START Extracted material
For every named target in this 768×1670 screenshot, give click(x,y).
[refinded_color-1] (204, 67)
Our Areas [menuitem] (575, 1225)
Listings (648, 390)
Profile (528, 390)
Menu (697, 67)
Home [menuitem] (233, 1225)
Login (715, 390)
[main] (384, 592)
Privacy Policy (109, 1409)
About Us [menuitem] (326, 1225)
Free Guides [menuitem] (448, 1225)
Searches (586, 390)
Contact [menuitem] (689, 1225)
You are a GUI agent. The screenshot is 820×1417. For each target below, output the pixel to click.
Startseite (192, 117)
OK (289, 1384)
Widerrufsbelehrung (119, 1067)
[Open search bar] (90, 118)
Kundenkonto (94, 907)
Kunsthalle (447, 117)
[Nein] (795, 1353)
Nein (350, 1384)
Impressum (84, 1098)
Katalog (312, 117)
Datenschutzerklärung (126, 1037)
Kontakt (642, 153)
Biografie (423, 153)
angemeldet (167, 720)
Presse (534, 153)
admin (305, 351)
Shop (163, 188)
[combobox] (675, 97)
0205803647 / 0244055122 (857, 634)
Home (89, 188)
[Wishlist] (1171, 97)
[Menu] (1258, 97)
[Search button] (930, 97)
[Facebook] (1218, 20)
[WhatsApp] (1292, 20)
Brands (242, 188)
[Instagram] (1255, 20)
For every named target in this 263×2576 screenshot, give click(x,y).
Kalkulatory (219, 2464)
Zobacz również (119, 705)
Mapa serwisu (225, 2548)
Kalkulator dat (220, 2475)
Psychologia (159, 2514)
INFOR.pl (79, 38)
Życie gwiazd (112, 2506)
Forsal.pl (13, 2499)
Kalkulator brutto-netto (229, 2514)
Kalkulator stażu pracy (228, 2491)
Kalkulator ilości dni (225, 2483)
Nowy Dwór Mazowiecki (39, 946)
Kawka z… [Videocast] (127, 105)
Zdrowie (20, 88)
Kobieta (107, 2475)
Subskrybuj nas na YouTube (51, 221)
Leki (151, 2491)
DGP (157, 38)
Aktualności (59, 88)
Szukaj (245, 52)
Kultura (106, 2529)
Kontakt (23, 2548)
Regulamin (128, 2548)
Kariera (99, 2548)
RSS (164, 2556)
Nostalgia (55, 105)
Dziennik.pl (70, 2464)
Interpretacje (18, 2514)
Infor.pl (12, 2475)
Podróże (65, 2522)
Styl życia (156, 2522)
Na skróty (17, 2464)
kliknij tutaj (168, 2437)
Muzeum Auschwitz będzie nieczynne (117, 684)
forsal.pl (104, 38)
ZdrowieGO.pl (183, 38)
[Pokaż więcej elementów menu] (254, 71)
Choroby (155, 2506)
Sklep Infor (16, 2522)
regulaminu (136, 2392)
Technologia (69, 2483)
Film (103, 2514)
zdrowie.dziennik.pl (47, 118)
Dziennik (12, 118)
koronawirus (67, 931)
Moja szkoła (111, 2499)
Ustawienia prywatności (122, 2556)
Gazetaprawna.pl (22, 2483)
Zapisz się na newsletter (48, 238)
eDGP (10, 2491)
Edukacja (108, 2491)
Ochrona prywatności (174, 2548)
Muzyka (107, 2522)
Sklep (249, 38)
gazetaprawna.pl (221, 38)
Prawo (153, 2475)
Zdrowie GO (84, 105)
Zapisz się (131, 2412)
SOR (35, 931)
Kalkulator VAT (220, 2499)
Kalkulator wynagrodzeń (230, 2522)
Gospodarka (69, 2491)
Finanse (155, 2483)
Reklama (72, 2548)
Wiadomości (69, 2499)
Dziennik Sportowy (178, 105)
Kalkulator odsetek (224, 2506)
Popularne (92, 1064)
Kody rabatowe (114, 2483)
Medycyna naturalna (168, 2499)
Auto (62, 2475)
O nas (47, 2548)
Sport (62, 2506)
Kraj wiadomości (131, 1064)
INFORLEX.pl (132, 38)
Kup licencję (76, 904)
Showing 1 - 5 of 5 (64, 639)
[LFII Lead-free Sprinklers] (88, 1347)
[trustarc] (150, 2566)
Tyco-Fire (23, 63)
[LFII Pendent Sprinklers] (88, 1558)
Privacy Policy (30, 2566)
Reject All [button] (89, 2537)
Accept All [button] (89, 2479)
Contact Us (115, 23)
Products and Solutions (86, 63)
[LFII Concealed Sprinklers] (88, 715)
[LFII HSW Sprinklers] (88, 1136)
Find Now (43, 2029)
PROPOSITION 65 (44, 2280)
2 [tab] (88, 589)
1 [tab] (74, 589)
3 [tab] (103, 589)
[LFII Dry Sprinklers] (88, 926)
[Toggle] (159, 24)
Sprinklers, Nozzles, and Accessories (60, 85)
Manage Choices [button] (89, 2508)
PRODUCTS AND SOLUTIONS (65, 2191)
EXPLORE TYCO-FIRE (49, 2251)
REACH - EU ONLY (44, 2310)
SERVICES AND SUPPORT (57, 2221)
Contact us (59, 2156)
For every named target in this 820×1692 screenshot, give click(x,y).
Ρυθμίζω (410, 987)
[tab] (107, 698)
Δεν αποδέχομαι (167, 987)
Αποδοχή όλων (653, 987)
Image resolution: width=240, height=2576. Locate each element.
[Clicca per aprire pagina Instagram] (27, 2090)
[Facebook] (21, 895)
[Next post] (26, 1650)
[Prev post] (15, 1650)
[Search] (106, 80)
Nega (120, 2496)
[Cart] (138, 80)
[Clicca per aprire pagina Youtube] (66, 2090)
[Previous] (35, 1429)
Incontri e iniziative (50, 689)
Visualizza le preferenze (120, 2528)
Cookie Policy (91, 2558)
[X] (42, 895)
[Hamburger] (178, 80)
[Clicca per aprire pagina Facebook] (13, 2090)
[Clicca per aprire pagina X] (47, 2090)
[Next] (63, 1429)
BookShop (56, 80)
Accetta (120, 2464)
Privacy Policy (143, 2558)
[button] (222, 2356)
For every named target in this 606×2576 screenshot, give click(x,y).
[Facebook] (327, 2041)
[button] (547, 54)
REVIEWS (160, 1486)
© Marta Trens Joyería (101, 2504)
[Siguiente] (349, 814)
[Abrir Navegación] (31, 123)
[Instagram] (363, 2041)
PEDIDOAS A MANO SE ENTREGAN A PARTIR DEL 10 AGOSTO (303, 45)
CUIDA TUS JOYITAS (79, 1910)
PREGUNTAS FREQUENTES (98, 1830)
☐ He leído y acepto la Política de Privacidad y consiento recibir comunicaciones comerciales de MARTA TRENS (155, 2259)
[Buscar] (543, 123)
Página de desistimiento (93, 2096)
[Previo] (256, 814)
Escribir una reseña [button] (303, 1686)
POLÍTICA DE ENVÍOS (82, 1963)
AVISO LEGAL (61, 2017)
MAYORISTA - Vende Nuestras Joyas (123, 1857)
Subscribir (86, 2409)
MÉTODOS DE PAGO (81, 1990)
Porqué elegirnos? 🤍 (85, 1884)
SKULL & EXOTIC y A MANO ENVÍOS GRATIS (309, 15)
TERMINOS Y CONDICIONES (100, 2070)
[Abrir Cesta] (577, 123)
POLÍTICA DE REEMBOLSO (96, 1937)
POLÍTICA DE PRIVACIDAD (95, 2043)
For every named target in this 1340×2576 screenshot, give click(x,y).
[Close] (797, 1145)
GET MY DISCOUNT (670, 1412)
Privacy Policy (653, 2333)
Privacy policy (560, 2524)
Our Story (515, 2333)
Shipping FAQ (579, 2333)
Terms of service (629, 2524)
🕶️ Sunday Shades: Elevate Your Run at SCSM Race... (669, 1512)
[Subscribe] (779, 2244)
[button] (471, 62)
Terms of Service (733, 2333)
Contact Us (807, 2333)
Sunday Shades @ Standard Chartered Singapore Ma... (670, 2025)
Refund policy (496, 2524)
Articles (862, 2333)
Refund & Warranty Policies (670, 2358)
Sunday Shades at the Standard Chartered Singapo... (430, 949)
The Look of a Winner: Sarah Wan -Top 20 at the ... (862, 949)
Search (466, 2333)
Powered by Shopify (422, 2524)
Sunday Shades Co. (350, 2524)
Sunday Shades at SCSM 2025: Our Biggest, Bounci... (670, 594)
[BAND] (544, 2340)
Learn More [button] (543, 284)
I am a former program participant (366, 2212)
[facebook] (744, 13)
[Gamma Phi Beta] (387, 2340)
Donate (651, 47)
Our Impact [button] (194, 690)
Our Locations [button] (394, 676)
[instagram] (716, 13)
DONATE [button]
END Extracted material
> _Problem_:
On how many lines above does "button" occur? Say the number only.

> _Reply to the exercise_:
12